Пересменок. Повесть о советском детстве | страница 26
— Как рука? — спросил я, осторожно взяв мягкую плюшку.
— Мозжит и немеет, — с глубоким уважением к своему заболеванию ответила она. — Наверное, в санаторий пошлют...
— Цыган у вас теперь?
— Спит. — Тетя Шура показала здоровой рукой на шкаф, там, наверху, свернувшись клубком, спал кот, похожий на зимнюю шапку. — С утра дрыхнет. К дождю. Да и локоть ноет. Ильинична сказывала, ты в лагерях был?
— Да, — кивнул я, жуя сдобу.
— Как там?
— Котлован под бассейн вырыли.
— Опасное дело. С водой шутки плохи. У нас на Оке столько народу потопло. Жуть!

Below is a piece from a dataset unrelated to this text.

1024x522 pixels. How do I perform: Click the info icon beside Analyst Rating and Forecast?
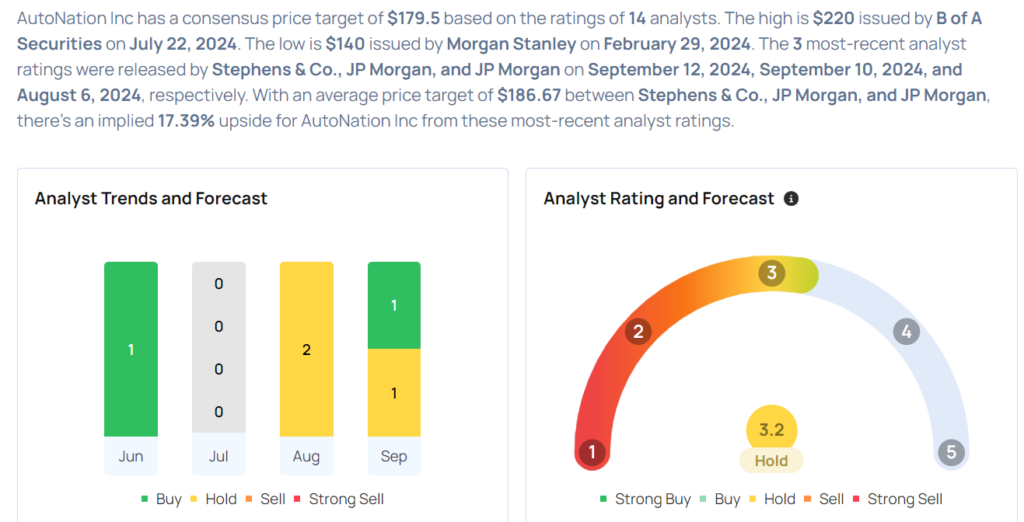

В комнату вошел бодрый после вечерних упражнений дядя Коля, накапал жене в рюмочку мятного лекарства и предложил мне партию в шашки, но я отказался, так как он всегда очень долго думает над ходами и страшно огорчается, проиграв.
— Слышали, маршал Рокоссовский умер!
— Да, великий был человек! Помню, вышли мы к Ломже, построили наш батальон перед штурмом. Пятьдесят танков — броня к броне...
— Николай Никифорович, поставил бы лучше чайник, чем болтать! — строго попросила тетя Шура.
— Потом тебе дорасскажу. Поужинаешь с нами?
— Спасибо, мы уже...
— Листочки взял?
— Нет еще...
На буфете среди прочих фаянсовых фигурок, как в лесу, сурово озирался бородатый Иван Сусанин с топором, заткнутым за алый кушак. Ого! Целых три Героя Советского Союза в мою коллекцию: Рубен Ибаррури, Леопольд Некрасов и Виктор Вагин...
— Спасибо, дядя Коля! — Дожевывая плюшку, я поспешил к двери.
— А Витя-то в нашей бригаде воевал... — прерывисто проговорил Черугин. — Сгорел в танке... Беги, беги, потом дорасскажу...
На улице стемнело. Зажглись фонари. Засветились, будто аквариумы, окна в домах. Зеленые кроны тополей почернели, но небо над крышами еще не померкло, на розовом фоне отчетливо вырисовываются антенны: те, что для радио, похожи на метлы, поставленные торчком, а те, что для телевизоров, напоминают букву «Т». Воздух по-вечернему сгустился, острее стали запахи — тополиной горечи и подгоревшей гречневой каши. Лида говорит, главного технолога пищекомбината посадить надо за ротозейство!
Наш двор обнесен старинной кирпичной стеной, мы его делим с заводской столовой. Слева, за выступом парадного входа, под «грибком», мужики стучат в домино, слышны мощные удары костяшками по столу и прибаутки вроде: «Тише, Дуся, я дуплюся!» Сумерки не помеха, игроки зажгли, повернув в патроне, лампочку, теперь по домам их может разогнать только объединенное возмущение сразу нескольких рассерженных жен.